ESE Dissertation Proposal Jiaming Liu

Monday, August 15 | 3:00 PM - 5:00 PM

Preston M. Green Hall, Rodin Auditorium, Room 0120
135 N Skinker Blvd, St. Louis, MO 63112, USA

Fast and robust recovery of image from deluge of incomplete and noisy date is now within reach for many important biomedical applications. Success in such recovery tasks requires accurate and scalable algorithms that can leverage the knowledge of physics as well as strong statistical priors. For example, in the compressed sensing magnetic resonance imaging (CS-MRI), the physics model is used to ensure the reliability, while the sparse natural of medical images is used as prior to accelerate the data acquisition. Recently, deep learning methods have shown state-of-the-art results in a number of biomedical imaging tasks. Although powerful, the corresponding methods are often heuristic and fragile to outliers. In fact, there is still a lack of a robust and interpretable deep-learning-based framework that comes with provable theoretical guarantees.

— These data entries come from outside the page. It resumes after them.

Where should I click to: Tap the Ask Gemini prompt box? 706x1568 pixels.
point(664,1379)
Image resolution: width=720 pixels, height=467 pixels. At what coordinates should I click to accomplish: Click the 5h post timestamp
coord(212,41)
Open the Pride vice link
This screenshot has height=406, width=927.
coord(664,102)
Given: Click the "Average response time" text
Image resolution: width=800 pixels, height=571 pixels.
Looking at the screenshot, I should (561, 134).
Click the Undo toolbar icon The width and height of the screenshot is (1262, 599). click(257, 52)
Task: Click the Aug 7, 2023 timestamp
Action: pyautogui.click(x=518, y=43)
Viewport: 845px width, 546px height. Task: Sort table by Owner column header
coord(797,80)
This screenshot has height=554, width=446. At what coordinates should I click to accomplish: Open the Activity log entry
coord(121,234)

My research aims to bridge this gap by building a unified framework that is rapid, scalable to largescale data, and comes with provable guarantees. To achieve the goal, I utilize “artifacts removing” as a mechanism to incorporate the prior knowledge into the recovery problem but keeping the prior explicitly decoupled from the data acquisition model.  Hence, by using “learned artifacts remover”, my methodology can fully leverage the rich prior information in the training data, while having the physics model to accommodate outliers. We demonstrate the performance of our algorithms by validating their performance on various imaging applications and providing rigorous theoretical analysis.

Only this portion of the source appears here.